_EXERCISE_
Of all the lines below, return only those starting with the line holding "Click the Site to add the record help text" and going on through the line holding "Open 工具市场 toolbox", exactly as written.

_TASK INPUT_
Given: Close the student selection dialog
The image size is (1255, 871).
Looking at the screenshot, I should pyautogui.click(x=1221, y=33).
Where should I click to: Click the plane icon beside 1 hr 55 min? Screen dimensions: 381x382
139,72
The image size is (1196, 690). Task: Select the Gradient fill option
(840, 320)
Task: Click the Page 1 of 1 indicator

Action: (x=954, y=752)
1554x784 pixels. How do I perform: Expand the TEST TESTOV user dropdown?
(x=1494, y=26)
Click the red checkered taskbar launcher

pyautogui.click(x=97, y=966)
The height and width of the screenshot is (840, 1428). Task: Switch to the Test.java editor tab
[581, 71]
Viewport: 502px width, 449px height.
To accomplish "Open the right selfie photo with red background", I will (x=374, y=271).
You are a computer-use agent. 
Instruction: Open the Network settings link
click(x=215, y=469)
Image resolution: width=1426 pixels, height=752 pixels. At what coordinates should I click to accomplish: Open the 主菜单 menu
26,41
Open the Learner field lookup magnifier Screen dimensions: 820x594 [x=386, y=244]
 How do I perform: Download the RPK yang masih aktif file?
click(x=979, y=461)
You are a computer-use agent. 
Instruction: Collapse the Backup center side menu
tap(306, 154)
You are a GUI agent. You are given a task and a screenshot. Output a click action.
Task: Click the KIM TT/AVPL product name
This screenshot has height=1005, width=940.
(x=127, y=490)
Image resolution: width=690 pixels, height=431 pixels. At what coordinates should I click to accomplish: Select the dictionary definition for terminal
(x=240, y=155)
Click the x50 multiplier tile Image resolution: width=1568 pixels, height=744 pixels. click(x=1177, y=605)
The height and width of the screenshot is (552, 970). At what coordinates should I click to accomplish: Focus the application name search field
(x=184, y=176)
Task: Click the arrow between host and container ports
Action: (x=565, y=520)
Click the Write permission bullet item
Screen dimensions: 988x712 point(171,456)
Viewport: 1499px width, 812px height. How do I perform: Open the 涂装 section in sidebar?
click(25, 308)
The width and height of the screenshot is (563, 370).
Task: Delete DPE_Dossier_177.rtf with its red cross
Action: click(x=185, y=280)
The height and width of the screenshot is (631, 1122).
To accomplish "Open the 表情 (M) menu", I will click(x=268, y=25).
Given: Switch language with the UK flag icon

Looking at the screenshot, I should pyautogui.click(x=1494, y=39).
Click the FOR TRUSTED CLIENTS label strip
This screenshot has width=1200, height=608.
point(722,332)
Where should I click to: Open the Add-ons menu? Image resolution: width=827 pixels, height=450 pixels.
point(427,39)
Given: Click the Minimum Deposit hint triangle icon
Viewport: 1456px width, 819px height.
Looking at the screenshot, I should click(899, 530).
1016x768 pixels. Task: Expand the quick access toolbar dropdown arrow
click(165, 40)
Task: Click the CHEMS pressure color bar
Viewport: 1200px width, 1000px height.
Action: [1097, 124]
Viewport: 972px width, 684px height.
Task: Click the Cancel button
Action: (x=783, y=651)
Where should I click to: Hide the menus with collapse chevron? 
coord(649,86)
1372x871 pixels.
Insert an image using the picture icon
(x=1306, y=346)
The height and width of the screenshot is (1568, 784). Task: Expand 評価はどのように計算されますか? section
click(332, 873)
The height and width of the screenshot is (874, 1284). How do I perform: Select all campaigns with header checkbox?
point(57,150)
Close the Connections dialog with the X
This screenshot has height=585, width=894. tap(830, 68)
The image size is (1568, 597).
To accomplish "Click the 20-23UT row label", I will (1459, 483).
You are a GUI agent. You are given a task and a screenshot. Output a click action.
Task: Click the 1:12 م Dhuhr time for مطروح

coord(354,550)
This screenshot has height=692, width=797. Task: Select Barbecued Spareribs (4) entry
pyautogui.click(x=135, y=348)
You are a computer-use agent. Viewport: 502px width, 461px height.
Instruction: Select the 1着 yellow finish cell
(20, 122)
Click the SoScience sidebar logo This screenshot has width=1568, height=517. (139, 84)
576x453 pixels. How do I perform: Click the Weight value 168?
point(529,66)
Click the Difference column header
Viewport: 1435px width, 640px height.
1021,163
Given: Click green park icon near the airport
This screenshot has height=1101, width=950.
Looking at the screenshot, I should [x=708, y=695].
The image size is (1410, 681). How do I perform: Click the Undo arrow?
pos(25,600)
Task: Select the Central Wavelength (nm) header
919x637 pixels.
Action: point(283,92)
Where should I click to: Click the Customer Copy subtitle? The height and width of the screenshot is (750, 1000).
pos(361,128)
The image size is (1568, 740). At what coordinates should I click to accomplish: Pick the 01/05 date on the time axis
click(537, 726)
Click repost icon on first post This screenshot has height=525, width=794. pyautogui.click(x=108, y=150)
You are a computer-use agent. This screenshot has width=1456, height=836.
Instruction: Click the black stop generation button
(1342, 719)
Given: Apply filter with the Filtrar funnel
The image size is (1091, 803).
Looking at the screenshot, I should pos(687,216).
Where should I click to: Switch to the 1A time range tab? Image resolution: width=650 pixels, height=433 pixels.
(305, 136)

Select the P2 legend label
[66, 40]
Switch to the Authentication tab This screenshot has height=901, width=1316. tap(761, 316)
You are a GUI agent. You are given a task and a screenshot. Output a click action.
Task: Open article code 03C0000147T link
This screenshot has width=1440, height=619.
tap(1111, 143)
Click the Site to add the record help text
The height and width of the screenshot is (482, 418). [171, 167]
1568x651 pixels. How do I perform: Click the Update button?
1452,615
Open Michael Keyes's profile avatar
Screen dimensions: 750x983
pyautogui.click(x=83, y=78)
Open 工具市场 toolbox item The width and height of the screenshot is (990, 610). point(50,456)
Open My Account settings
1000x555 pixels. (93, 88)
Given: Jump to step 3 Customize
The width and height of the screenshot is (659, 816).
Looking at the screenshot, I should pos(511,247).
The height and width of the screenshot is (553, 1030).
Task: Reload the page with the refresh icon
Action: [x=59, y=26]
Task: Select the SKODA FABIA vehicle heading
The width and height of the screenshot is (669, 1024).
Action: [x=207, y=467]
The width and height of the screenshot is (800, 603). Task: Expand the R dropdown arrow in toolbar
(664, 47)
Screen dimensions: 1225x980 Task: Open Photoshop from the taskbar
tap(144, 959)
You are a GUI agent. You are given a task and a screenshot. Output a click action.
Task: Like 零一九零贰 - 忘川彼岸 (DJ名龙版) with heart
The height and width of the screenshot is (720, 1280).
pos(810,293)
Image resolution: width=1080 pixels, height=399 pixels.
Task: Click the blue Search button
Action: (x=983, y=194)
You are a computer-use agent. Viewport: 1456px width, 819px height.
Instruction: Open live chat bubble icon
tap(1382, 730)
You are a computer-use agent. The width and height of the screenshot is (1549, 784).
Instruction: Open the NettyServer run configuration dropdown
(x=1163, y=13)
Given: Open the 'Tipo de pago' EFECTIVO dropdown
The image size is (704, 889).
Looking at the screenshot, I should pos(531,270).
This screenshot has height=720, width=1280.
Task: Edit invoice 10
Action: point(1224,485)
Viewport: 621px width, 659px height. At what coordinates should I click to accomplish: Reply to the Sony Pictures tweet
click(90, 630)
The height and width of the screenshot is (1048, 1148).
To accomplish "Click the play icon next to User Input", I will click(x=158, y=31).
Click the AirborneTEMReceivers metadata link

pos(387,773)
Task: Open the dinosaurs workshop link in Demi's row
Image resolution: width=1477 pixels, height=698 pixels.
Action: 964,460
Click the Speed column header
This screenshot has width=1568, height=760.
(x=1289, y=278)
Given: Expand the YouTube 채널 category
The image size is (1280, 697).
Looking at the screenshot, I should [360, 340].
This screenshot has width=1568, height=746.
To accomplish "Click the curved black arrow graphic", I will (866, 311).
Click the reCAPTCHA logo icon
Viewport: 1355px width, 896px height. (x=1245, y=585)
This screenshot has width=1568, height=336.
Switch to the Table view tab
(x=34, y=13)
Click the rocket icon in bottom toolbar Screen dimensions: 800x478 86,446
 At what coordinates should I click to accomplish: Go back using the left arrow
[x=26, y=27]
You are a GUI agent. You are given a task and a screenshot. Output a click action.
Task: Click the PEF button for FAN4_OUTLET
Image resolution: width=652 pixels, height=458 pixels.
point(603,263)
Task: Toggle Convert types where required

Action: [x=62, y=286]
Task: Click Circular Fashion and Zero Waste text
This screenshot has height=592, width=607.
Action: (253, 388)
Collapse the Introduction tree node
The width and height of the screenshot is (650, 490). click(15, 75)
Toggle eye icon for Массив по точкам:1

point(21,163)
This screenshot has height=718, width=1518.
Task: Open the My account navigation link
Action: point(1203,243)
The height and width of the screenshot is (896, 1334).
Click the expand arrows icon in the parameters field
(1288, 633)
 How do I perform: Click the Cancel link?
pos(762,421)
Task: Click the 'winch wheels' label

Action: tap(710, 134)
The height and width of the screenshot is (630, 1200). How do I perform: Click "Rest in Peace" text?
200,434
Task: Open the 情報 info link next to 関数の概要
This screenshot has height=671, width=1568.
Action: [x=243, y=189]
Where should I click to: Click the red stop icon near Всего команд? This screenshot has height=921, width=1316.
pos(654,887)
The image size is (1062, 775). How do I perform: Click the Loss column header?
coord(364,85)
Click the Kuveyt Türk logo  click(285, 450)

_RESULT_
Click the Site to add the record help text
The height and width of the screenshot is (482, 418). [171, 167]
1568x651 pixels. How do I perform: Click the Update button?
1452,615
Open Michael Keyes's profile avatar
Screen dimensions: 750x983
pyautogui.click(x=83, y=78)
Open 工具市场 toolbox item The width and height of the screenshot is (990, 610). point(50,456)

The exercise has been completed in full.